Italy's summer tourism boom driven by American arrivals

Italy’s tourism earnings are predicted to total €17 billion this summer, restoring the industry to a state of health not seen since the start of the pandemic, according to a study released by the retailers’ association Comfcommercio on Monday.

Americans are the lead drivers of the recovery, the report shows, with 2.2 million US visitors expected to bring in €2.1 billion between July and September – 20 percent more than over the same period in 2019.

READ ALSO: MAP: Which parts of Italy will get the most tourism this summer?

Canadians, Australians and South Africans are also anticipated to make up a significant proportion of this year’s visitors.

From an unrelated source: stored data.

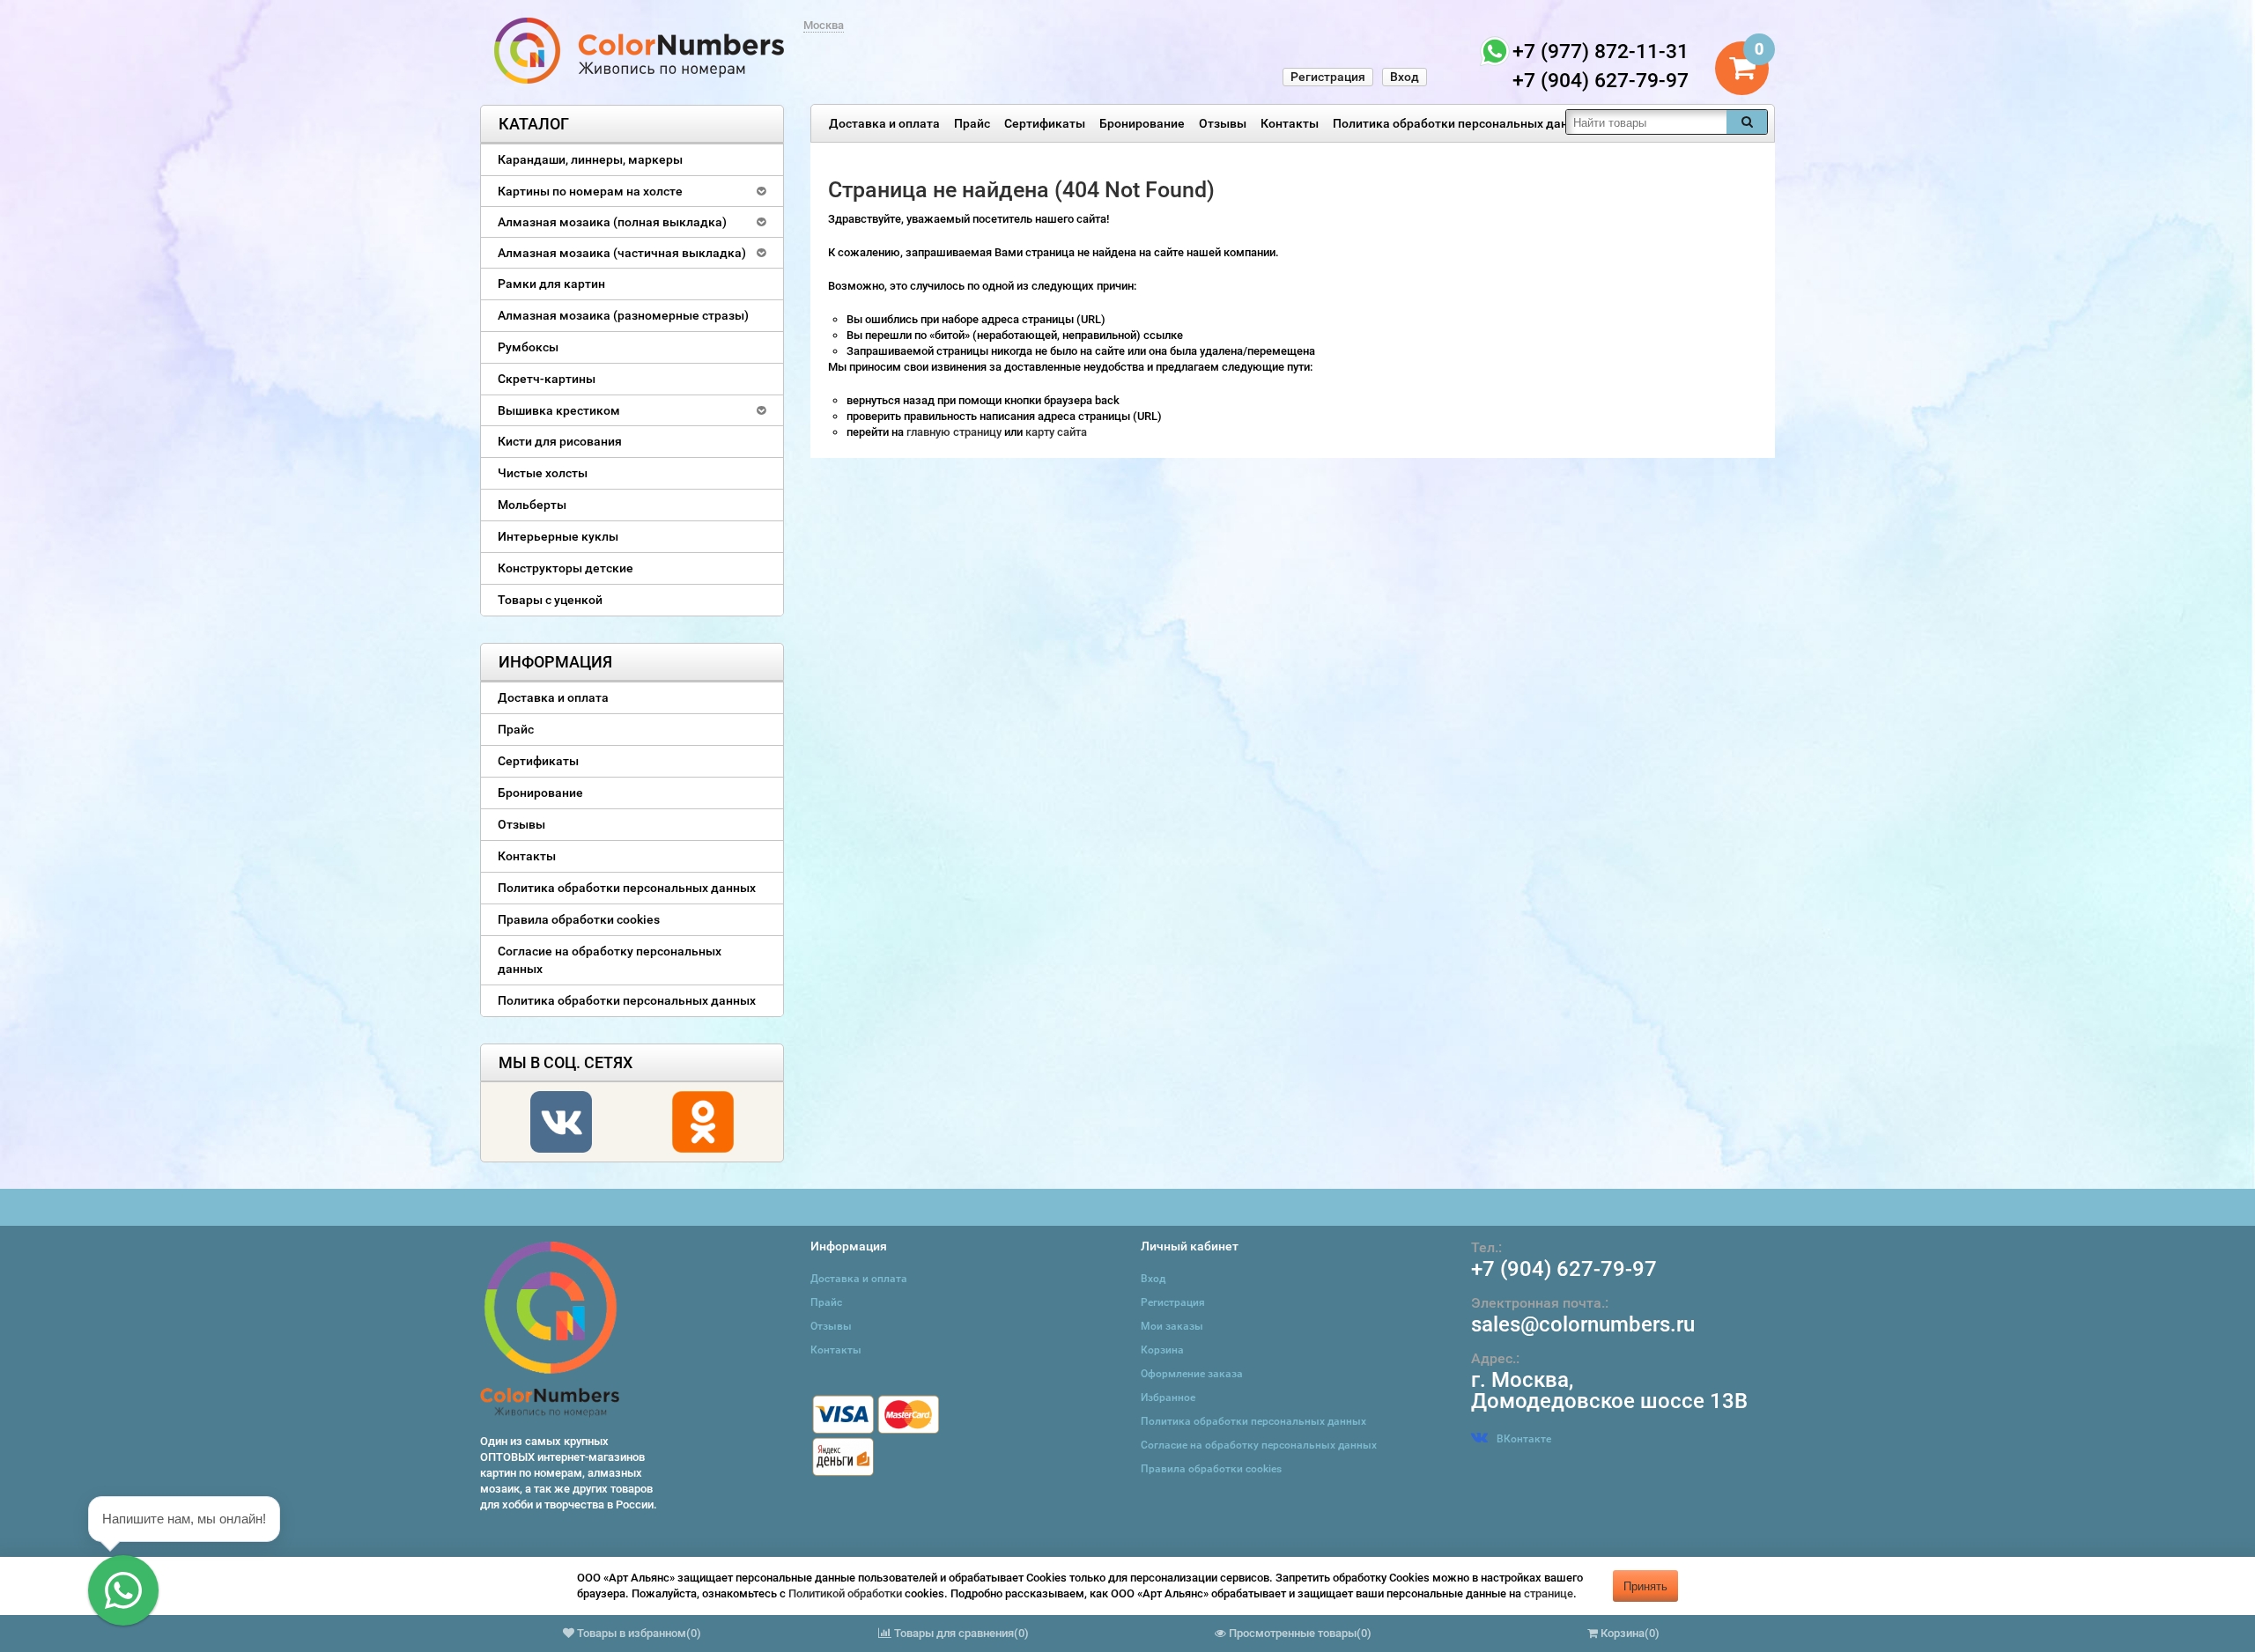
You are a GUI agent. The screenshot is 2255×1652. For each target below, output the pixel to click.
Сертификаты (1044, 123)
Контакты (1290, 123)
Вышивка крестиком (559, 410)
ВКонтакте (1524, 1439)
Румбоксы (528, 347)
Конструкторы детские (565, 568)
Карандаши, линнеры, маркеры (590, 159)
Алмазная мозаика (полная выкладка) (612, 222)
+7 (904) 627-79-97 (1564, 1269)
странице (1548, 1593)
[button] (123, 1590)
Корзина (1162, 1350)
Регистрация (1327, 77)
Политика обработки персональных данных (1462, 123)
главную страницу (955, 432)
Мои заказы (1172, 1326)
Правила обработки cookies (579, 919)
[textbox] (1646, 122)
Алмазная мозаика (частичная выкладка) (622, 253)
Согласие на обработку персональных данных (609, 960)
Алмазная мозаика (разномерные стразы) (623, 315)
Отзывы (1222, 123)
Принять (1645, 1585)
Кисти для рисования (560, 441)
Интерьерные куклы (558, 536)
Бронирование (1142, 123)
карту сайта (1056, 432)
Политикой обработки (845, 1593)
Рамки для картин (551, 284)
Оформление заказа (1192, 1374)
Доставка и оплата (884, 123)
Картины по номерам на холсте (590, 191)
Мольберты (532, 505)
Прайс (972, 123)
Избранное (1168, 1397)
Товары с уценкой (550, 600)
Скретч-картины (546, 379)
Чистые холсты (543, 473)
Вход (1404, 77)
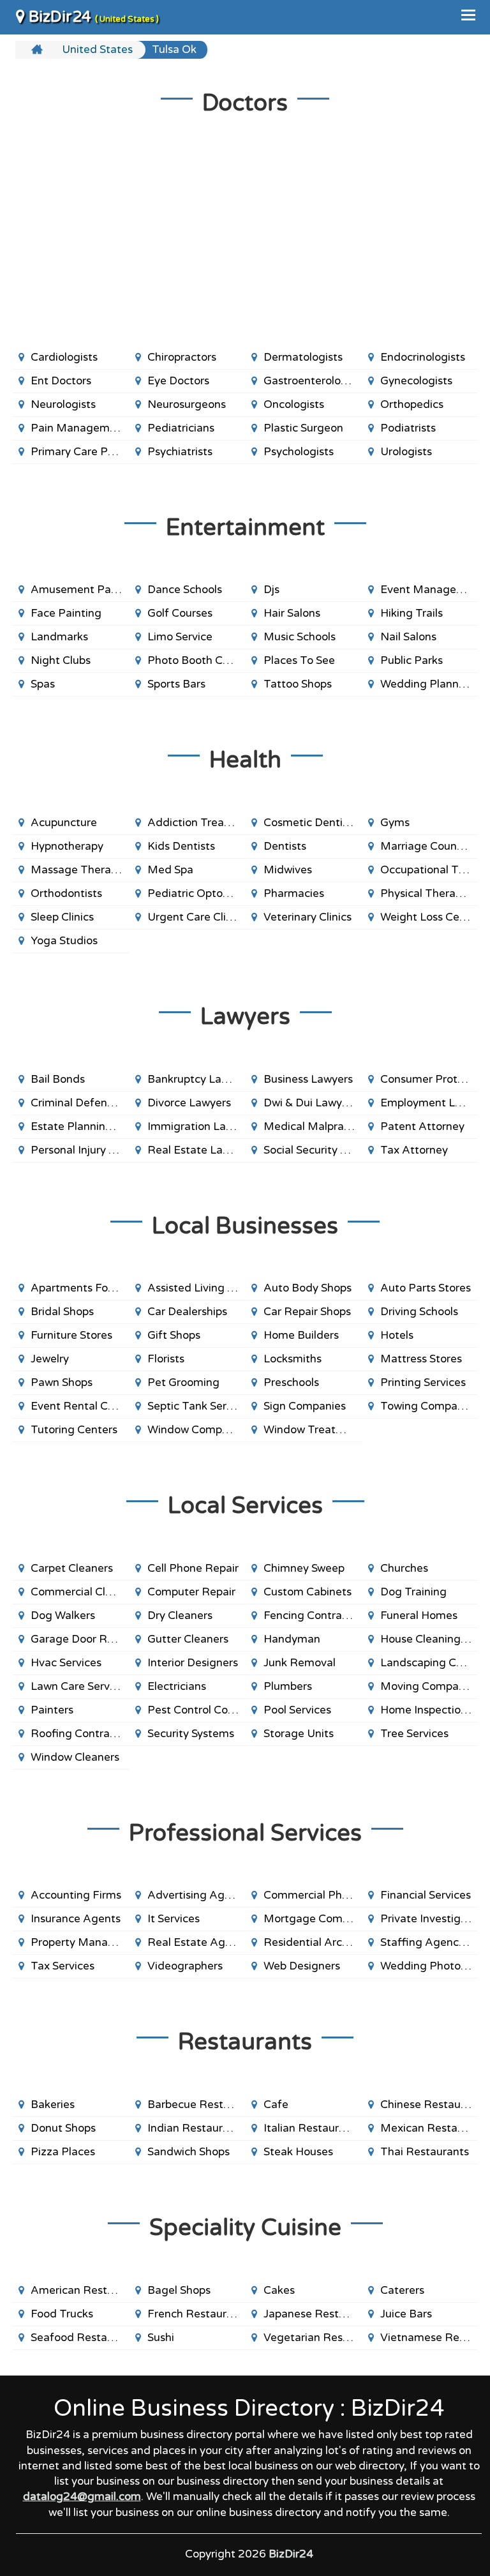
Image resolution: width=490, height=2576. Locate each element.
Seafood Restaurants (80, 2337)
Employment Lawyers (429, 1103)
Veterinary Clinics (308, 917)
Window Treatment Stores (313, 1429)
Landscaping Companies (429, 1662)
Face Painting (66, 613)
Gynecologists (416, 381)
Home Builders (301, 1335)
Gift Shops (173, 1335)
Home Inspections (426, 1710)
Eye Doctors (178, 381)
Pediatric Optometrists (196, 893)
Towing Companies (429, 1406)
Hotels (396, 1335)
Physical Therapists (429, 893)
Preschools (291, 1382)
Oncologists (294, 404)
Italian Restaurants (312, 2128)
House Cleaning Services (429, 1639)
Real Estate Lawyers (196, 1150)
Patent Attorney (422, 1126)
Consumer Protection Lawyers (429, 1079)
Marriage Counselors (429, 846)
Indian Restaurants (196, 2128)
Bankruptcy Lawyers (196, 1079)
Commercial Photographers (313, 1895)
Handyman (292, 1639)
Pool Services (297, 1710)
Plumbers (288, 1686)
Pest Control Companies (196, 1710)
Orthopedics (411, 404)
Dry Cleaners (179, 1615)
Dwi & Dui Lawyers (310, 1103)
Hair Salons (292, 613)
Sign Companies (305, 1406)
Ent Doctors (61, 381)
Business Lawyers (308, 1079)
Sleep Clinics (62, 917)
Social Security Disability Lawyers (313, 1150)
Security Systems (190, 1733)
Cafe (276, 2104)
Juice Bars (406, 2314)
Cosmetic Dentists (310, 822)
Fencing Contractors (313, 1615)
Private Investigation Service (429, 1918)
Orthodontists (66, 893)
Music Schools (300, 637)
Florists (165, 1359)
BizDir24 (92, 17)
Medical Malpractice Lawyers (313, 1126)
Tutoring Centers (74, 1429)
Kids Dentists (181, 846)
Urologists (406, 451)
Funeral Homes (418, 1615)
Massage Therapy (77, 870)
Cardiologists (64, 357)
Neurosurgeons (186, 404)
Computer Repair (191, 1592)
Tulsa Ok (174, 49)
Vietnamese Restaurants (429, 2337)
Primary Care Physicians (80, 451)
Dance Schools (184, 589)
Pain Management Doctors (80, 428)
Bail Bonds (58, 1079)
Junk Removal (300, 1662)
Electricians (176, 1686)
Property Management (80, 1942)
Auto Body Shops (308, 1288)
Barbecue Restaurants (196, 2104)
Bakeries (53, 2104)
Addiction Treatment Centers (196, 822)
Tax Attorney (414, 1150)
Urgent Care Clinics (196, 917)
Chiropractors (181, 357)
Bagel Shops (179, 2290)
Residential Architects (313, 1942)
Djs (271, 589)
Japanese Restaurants (313, 2314)
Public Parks (411, 660)
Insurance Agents (76, 1918)
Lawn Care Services (80, 1686)
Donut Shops (63, 2128)
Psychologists (299, 451)
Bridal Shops (62, 1311)
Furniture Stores (71, 1335)
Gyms (395, 822)
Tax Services (62, 1966)
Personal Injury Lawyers (80, 1150)
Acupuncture (64, 822)
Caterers (402, 2290)
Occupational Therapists (429, 870)
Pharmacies (294, 893)
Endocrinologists (422, 357)
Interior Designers (192, 1662)
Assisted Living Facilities (196, 1288)
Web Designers (302, 1966)
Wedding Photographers (429, 1966)
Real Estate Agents (196, 1942)
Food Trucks (62, 2314)
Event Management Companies (429, 589)
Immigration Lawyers (196, 1126)
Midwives (288, 870)
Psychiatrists (179, 451)
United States (97, 49)
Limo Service (179, 637)
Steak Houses (298, 2151)
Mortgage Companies (313, 1918)
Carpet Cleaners (72, 1568)
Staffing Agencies (426, 1942)
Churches (404, 1568)
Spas (43, 684)
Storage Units (299, 1733)
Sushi (160, 2337)
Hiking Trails (411, 613)
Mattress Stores (421, 1359)
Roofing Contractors (80, 1733)
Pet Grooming (183, 1382)
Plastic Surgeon (303, 428)
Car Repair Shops (307, 1311)
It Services (173, 1918)
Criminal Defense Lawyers (80, 1103)
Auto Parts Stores (425, 1288)
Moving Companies (429, 1686)
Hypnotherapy (67, 846)
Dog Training (413, 1592)
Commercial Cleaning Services (80, 1592)
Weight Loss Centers (429, 917)
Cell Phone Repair (193, 1568)
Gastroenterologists (313, 381)
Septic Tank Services (196, 1406)
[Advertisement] (245, 243)
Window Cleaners (75, 1757)
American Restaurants (80, 2290)
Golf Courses (179, 613)
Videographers (185, 1966)
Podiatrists (408, 428)
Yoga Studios (64, 940)
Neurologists (63, 404)
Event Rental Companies (80, 1406)
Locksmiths (293, 1359)
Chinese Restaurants (429, 2104)
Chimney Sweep (304, 1568)
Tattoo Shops (298, 684)
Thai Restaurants (424, 2151)
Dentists (285, 846)
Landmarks (59, 637)
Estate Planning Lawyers (80, 1126)
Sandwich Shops (188, 2151)
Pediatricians (180, 428)
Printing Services (423, 1382)
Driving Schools (419, 1311)
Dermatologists (303, 357)
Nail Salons (408, 637)
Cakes (279, 2290)
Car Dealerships (187, 1311)
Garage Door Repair (80, 1639)
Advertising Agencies (196, 1895)
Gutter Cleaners (187, 1639)
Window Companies (196, 1429)
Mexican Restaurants (429, 2128)
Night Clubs (61, 660)
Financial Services (425, 1895)
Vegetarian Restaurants (313, 2337)
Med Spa (170, 870)
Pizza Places (63, 2151)
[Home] (38, 50)
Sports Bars (176, 684)
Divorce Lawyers (189, 1103)
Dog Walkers (63, 1615)
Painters (52, 1710)
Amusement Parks (78, 589)
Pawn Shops (62, 1382)
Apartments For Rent (80, 1288)
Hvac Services (66, 1662)
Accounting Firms (76, 1895)
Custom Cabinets (308, 1592)
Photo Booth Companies (196, 660)
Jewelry (50, 1359)
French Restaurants (196, 2314)
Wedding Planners (427, 684)
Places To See (299, 660)
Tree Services (414, 1733)
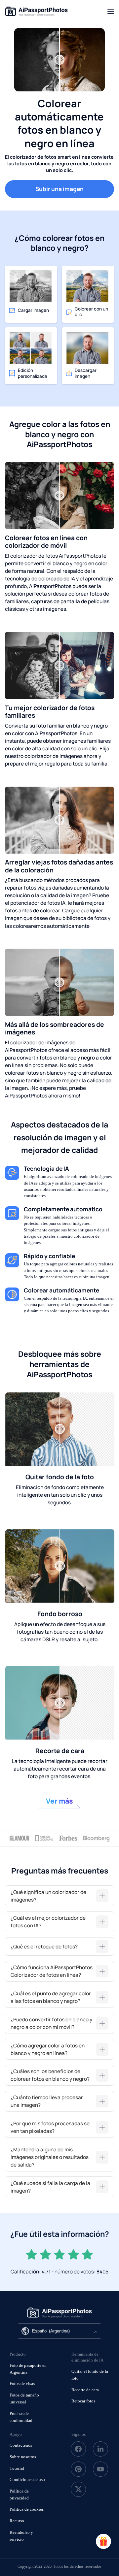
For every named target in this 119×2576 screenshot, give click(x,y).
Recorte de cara (85, 2389)
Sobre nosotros (23, 2456)
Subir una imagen (59, 189)
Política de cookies (27, 2509)
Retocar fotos (83, 2400)
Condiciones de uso (27, 2479)
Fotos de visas (22, 2383)
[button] (59, 1896)
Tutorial (17, 2468)
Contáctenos (21, 2445)
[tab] (59, 1896)
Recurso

The high value of the dollar against the euro is thought to be partly responsible for this year’s boom in US arrivals.

The euro slipped to parity with the dollar for the first time in nearly 20 years this month, as a cut in Russian gas supplies to Europe heightened fears of a recession in the eurozone.

It has since recovered a little, to around $1.02 per euro, but remains a huge bargain for visitors, giving tourists from dollar countries a spending power boost of well over 10 percent from six months ago.

The number of Spanish arrivals is also expected to return pre-pandemic levels this summer, with an estimated one million visitors due to arrive between July and September.

Domestic tourism is also up, with 35 million Italians travelling on holiday in their own country despite an ongoing cost of living crisis caused by soaring inflation and exacerbated by the war in Ukraine, according to a separate study by the agricultural association Coldiretti.

READ ALSO: Ferragosto: Why the long August holidays are untouchable for Italians

By contrast, the number of tourists coming to Italy from Asian countries is down; while EU sanctions introduced in the wake of Russia’s invasion of Ukraine have seen Russian tourism drop to near zero.

Germany, a key source of tourism particularly in the Italian south, was down 27 percent in July compared to 2019 – a drop thought to be caused by air travel disruption.

In a typical year, the majority of Italy’s tourists (14.1 percent) come from Germany, figures from Italy’s National Statistics Agency Istat show. Around three percent come from the US, and another three percent from the UK.

“The return of foreign tourism after three years helps to consolidate our economic recovery. The outlook, however, is uncertain due to the decrease in consumption, the unrest in air transport and the unknown pandemic,” said Confcommercio president Carlo Sangalli in a televised statement.

“Support for the tourism sector must therefore be among the priorities of the next executive in terms of combating expensive energy and reducing the tax burden,” he added.

Italy will vote for a new government in late September after its ‘unity’ coalition government collapsed in July, triggering snap elections.